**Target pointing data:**
# # #
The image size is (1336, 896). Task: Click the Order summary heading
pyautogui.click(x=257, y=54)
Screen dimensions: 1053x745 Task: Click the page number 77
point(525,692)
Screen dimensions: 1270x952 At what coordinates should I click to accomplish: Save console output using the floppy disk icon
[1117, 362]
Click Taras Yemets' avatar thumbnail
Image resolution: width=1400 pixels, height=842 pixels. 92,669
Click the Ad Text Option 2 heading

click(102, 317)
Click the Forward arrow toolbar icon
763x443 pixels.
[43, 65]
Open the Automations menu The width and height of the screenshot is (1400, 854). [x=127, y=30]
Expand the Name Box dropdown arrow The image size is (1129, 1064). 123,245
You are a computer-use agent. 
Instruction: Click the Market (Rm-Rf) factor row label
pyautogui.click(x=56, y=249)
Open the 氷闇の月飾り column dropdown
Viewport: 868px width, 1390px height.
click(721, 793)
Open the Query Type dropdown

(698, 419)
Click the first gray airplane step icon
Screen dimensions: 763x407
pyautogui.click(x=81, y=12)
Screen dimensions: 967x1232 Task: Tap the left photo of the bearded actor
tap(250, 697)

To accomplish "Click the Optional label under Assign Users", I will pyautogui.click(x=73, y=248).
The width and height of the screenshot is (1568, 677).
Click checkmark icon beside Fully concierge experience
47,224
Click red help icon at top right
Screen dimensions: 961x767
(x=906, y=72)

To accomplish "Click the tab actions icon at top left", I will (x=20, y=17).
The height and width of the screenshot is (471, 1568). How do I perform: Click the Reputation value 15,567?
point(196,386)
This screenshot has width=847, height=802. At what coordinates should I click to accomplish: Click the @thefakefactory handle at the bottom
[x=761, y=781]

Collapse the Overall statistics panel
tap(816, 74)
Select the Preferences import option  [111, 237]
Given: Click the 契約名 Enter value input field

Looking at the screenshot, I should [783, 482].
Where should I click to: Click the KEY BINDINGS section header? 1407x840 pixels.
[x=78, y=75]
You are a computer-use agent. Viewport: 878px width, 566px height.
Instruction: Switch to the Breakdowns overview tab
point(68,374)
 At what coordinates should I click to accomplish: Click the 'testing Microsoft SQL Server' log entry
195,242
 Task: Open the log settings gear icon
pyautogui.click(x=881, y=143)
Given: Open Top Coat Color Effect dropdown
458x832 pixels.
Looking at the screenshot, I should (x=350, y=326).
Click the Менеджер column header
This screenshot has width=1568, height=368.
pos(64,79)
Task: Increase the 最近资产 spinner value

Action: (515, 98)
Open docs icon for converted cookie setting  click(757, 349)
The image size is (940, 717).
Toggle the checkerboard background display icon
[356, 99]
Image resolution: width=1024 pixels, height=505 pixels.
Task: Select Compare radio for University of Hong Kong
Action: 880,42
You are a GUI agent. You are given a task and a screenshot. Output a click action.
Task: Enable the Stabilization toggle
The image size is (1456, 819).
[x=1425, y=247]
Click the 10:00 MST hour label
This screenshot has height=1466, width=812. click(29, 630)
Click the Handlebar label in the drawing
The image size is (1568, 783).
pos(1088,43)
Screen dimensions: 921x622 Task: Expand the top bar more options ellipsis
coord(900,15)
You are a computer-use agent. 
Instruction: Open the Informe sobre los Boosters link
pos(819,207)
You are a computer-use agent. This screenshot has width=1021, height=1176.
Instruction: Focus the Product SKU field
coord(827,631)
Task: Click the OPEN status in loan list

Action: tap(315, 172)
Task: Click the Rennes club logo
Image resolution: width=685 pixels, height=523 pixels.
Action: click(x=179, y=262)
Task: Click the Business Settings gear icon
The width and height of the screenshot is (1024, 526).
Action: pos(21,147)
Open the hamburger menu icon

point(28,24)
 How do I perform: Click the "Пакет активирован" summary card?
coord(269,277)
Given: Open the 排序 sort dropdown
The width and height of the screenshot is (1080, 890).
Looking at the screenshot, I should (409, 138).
# # #
**PROBLEM:** Please count the lines of the material above that contain the word "accomplish", and reply with only that number.

**CORRECT RESULT:** 5